For a time series analysis, I have a data frame that is based on periods. I have a column with starters and a column with patients who discontinue therapy. Now I want to calculate the current users of therapy per period. I calculated the difference between 'starters' and 'discontinue' as an intermediate step.
> df <- data.frame(
period = c(1,2,3,4,5,6),
starters = c(595, 113, 36, 489, 28, 101),
discontinue = c(0, 11, 6, 8, 14, 8))
> df$difference <- df$starters - df$discontinue
> df
period starters discontinue difference
1 1 595 0 595
2 2 113 11 102
3 3 36 6 30
4 4 489 8 481
5 5 28 14 14
6 6 101 8 93
To calculate current users, I would like to add a column 'current.users' with initial value = df$difference[1]
and adds the difference each row. Output should look like:
> df
period starters discontinue difference current.users
1 1 595 0 595 595
2 2 113 11 102 697
3 3 36 6 30 727
4 4 489 8 481 1208
5 5 28 14 14 1222
6 6 101 8 93 1315
I tried to use for loops and data.table, but I can not calculate the next value in the column based on the previous value in the same column. Does anyone know the correct code for this issue?
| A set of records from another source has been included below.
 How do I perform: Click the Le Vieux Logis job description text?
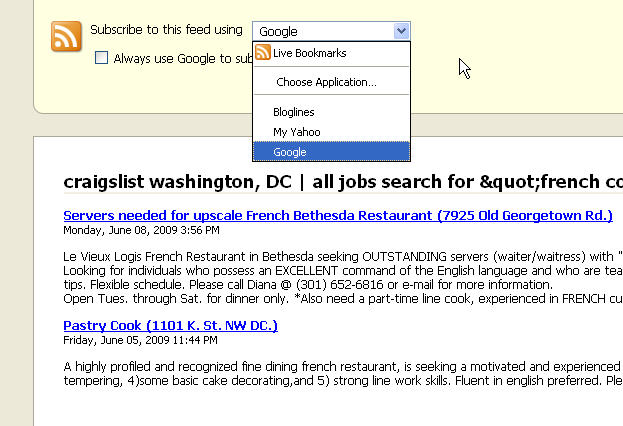coord(343,277)
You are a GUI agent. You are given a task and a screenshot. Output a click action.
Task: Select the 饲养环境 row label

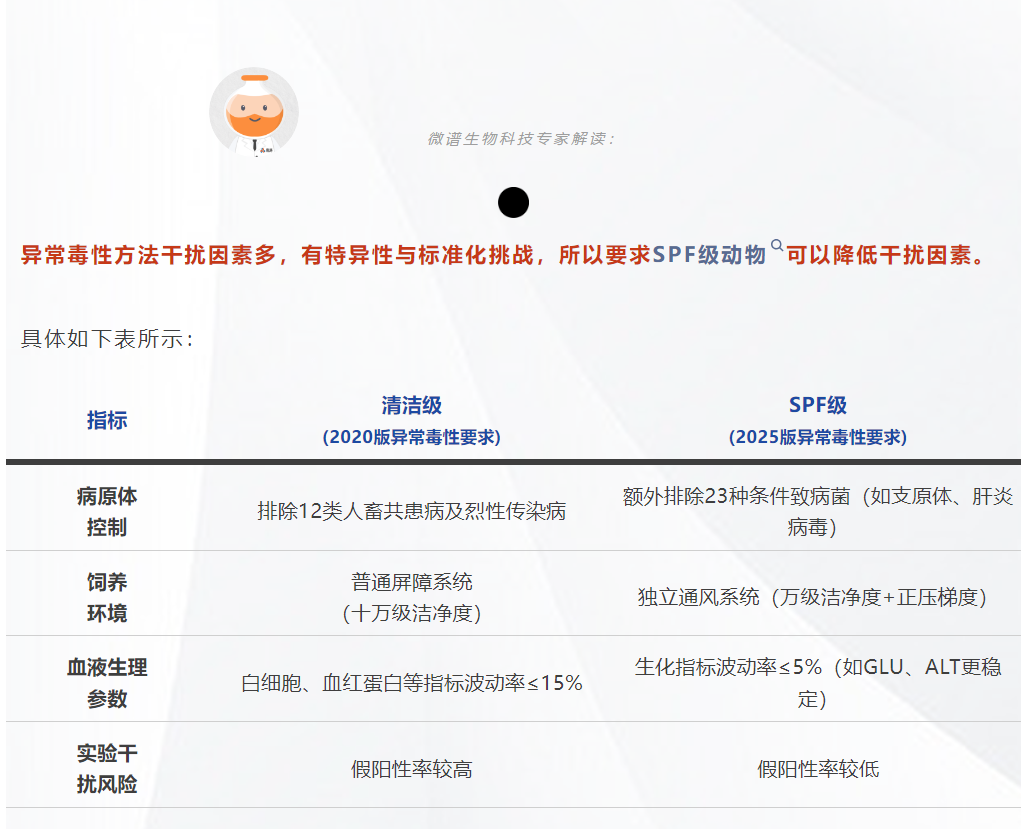107,597
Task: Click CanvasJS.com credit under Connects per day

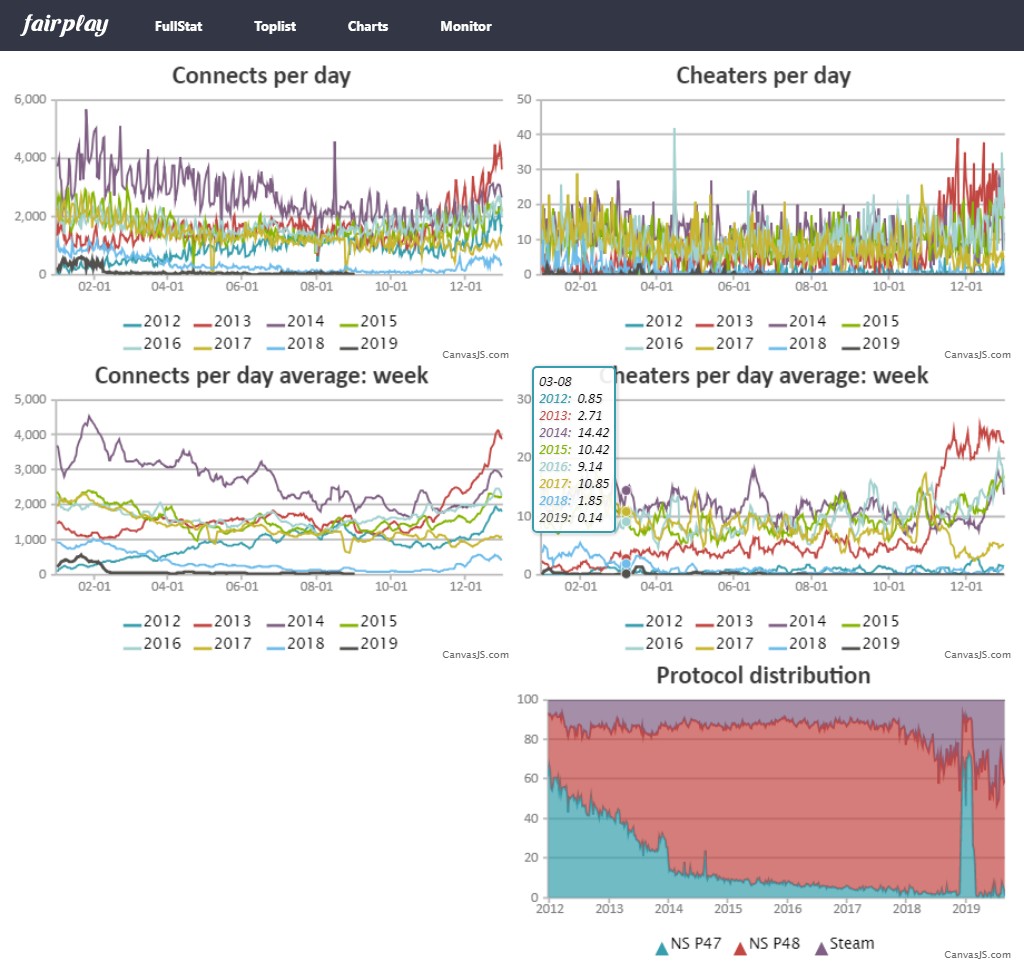Action: click(475, 354)
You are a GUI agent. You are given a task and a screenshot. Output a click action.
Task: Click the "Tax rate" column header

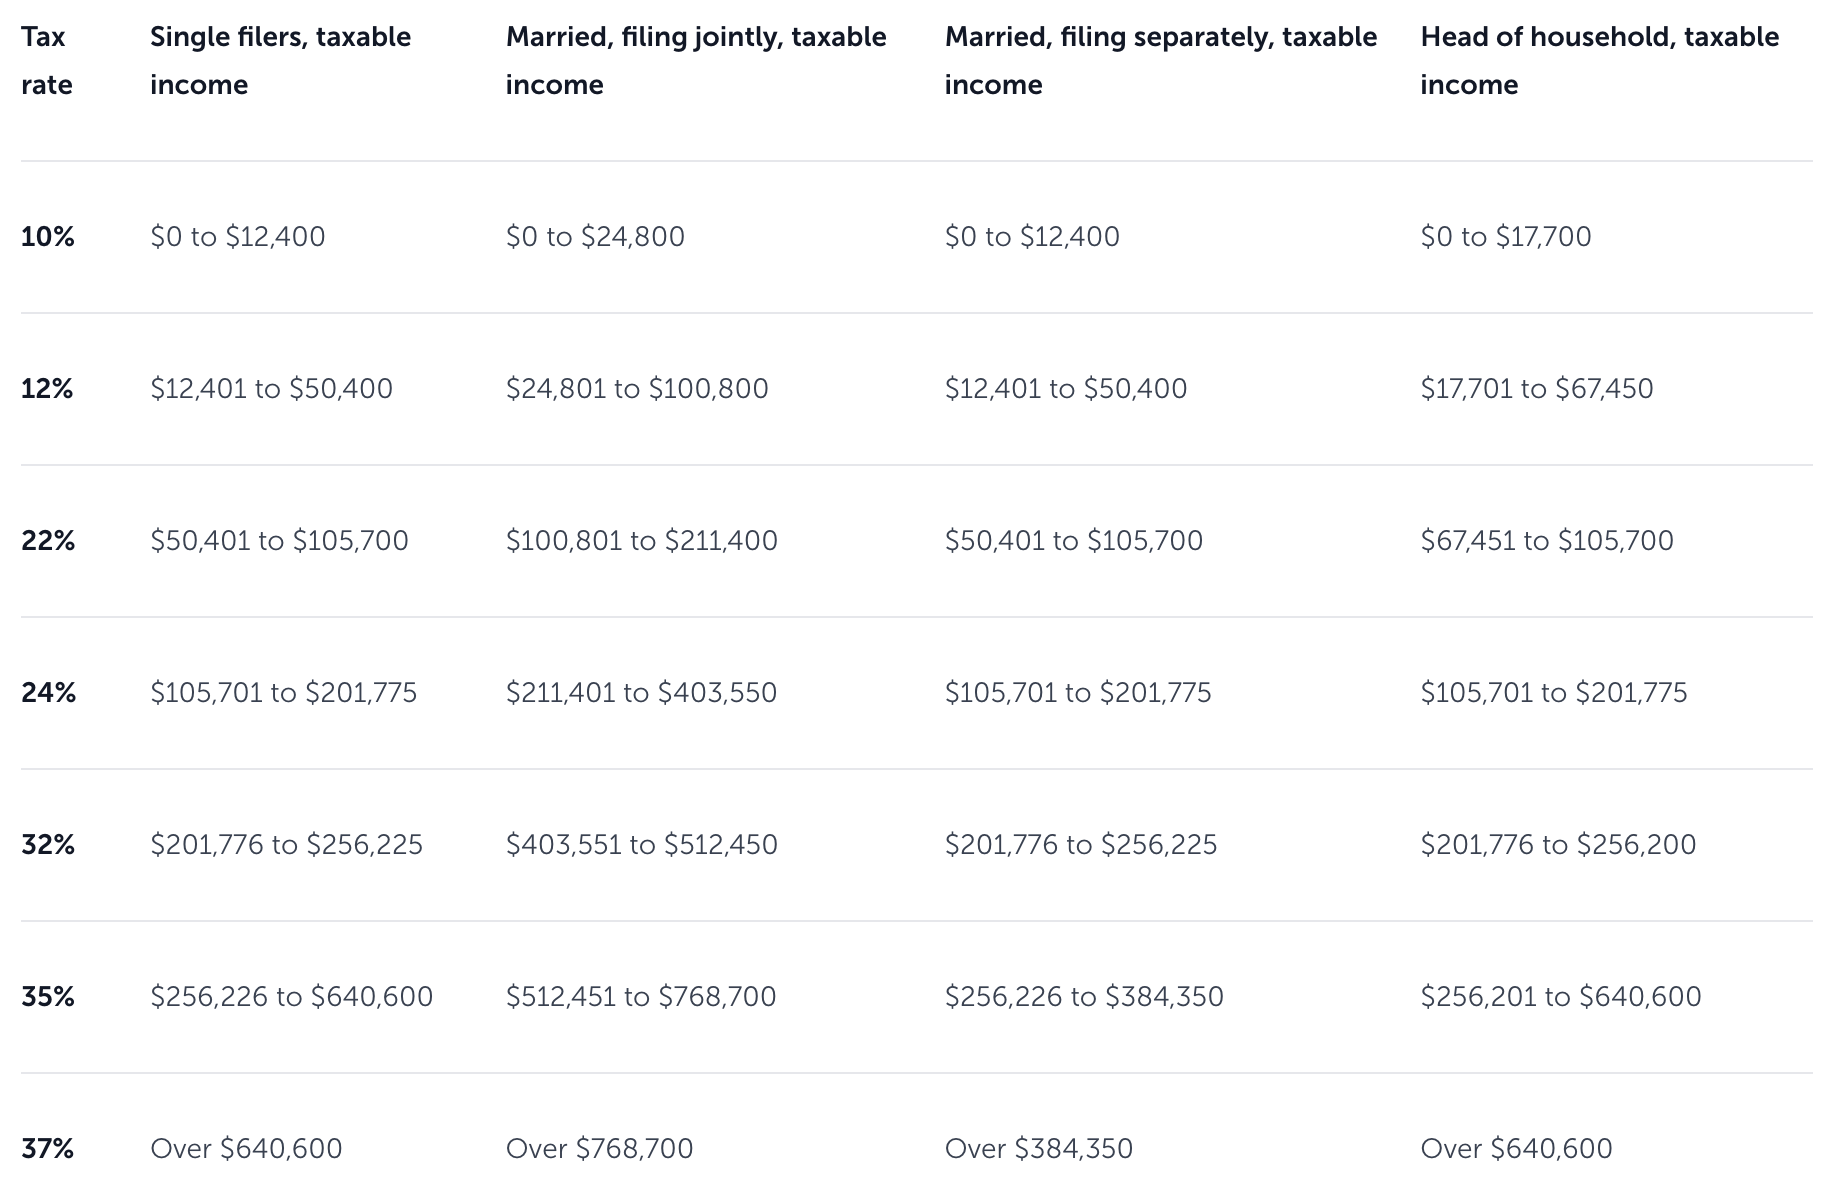coord(47,61)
Thanks in advance!
CodePudding user response:
You can do a simple cumsum
like this:
df <- data.frame(
period = c(1,2,3,4,5,6),
starters = c(595, 113, 36, 489, 28, 101),
discontinue = c(0, 11, 6, 8, 14, 8))
df$difference <- df$starters - df$discontinue
# cumsum
df$current.users <- cumsum(df$difference)
df
#> period starters discontinue difference current.users
#> 1 1 595 0 595 595
#> 2 2 113 11 102 697
#> 3 3 36 6 30 727
#> 4 4 489 8 481 1208
#> 5 5 28 14 14 1222
#> 6 6 101 8 93 1315
Created on 2022-08-26 with reprex v2.0.2
CodePudding user response:
With dplyr
library(tidyverse)
df %>%
mutate(difference = starters - discontinue,
current.users = cumsum(difference))
period starters discontinue difference current.users
1 1 595 0 595 595
2 2 113 11 102 697
3 3 36 6 30 727
4 4 489 8 481 1208
5 5 28 14 14 1222
6 6 101 8 93 1315
Without the difference column
df %>%
mutate(current.users = cumsum(starters - discontinue))
period starters discontinue current.users
1 1 595 0 595
2 2 113 11 697
3 3 36 6 727
4 4 489 8 1208
5 5 28 14 1222
6 6 101 8 1315